William's Roastery sits on Fener Kalamis Caddesi in Fenerbahce, a quieter Kadikoy pocket on Istanbul's Asian side, closer to the Kalamis marina and shoreline than to the ferry crush or old-city landmarks. The room suits a planned cross-town coffee stop: counter, indoor tables, outdoor seats, retail coffee, and a food menu broad enough to make the detour feel like a late breakfast or lunch plan.

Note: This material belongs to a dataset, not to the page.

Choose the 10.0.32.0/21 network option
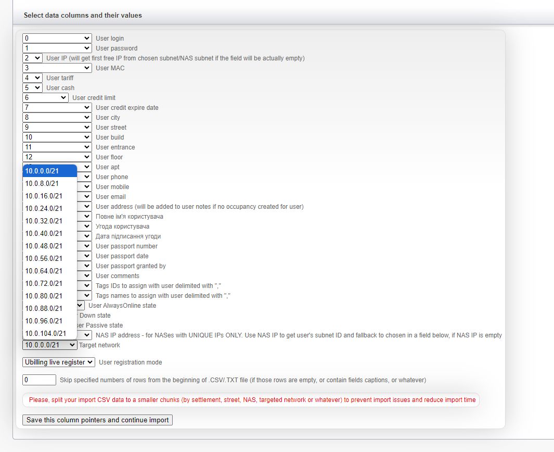This screenshot has width=554, height=452. point(49,221)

The room has grown from its early boutique-roastery shape into something closer to an all-day cafe, but coffee still sets the terms. The best version of William's is simple: choose a filter or espresso, sit long enough to notice which beans are moving through the bar, then leave with a bag if the cup lands well.
Coffee
William's is strongest when treated as a roaster first. The retail list moves through single-origin coffees from Brazil, Colombia, Costa Rica, Ethiopia, El Salvador, and beyond, with enough variation in processing and tasting notes to keep the shelf interesting for home brewers. Espresso is part of the offer, and milk drinks make sense for an easy table order, but the more distinctive visit is built around a coffee that shows the bean rather than the dairy.

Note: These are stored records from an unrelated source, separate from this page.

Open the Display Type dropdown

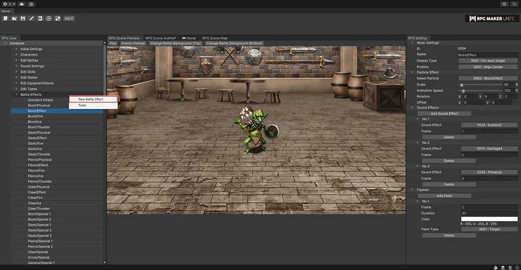click(488, 61)
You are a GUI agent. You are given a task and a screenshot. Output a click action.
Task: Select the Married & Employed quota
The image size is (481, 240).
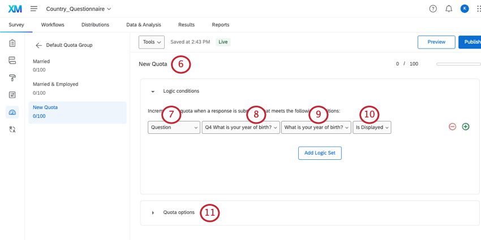click(55, 88)
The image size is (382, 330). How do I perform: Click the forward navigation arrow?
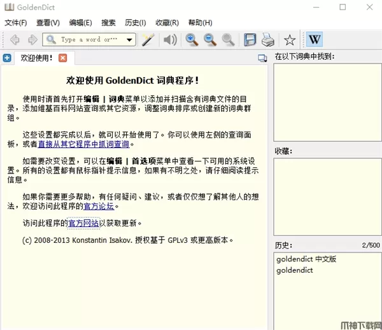[31, 40]
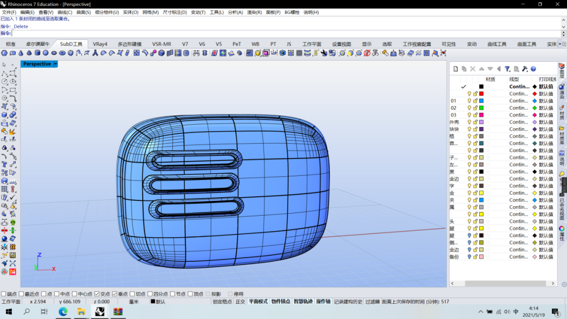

Ask what is tasting cleanest that day. If the bar is quiet, this is the kind of place where a short coffee conversation can improve the order and turn the retail shelf from decoration into the next step of the visit.
Filter
Filter is the clearest reason William's belongs in the Istanbul guide. The cafe has a reputation among local specialty drinkers for roaster-led cups, and the retail shelf gives that reputation a practical follow-through. Come for V60, batch brew, or whichever filter option is strongest that week, then browse the beans with the same origin in mind.
The style suits drinkers who like brighter single-origin coffee and are willing to make the Asian-side detour for it. If you only want the fastest espresso near a landmark, choose elsewhere. If you want a cup that can lead naturally into buying beans, William's is an easy shortlist pick.
Food
Food is not an afterthought here. William's has moved into an eatery rhythm, with breakfast and brunch plates, sandwiches, bowls, sweets, and cafe staples that let the visit stretch past the first cup. The best order is filter coffee with eggs, a sandwich, or a sweet plate, followed by a second coffee if the room has settled.
The food menu widens the audience. It works for one serious coffee drinker and one brunch-first friend, which is more than many roaster cafes can manage. Keep the expectation practical: brunch supports the coffee; it does not turn the shop into a full restaurant.
Service & Room
The room is more practical than precious. Indoor seating, outdoor tables, charging-friendly spots, and a steady food-and-coffee rhythm make it better for lingering than for a ten-minute stand-up espresso. It can still feel busy, especially on weekends, and the location asks a little effort from first-time visitors staying on the European side.
Build it into a Kadikoy, Kalamis, or Moda day rather than trying to bolt it onto a Sultanahmet route. Service signals are warm across the evidence pack, and the coffee bar has enough roaster identity to reward curiosity without turning the visit into a lesson.
Why Filter Notes shortlisted William's Roastery
Filter Notes shortlisted William's because it gives Istanbul a strong Asian-side roaster cafe with real filter intent, beans worth browsing, and food substantial enough to justify the trip. Cross town for house-roasted coffee, brunch, and a slower Kalamis table; know before going that the reward is strongest when you have time to stay, order properly, and take something home.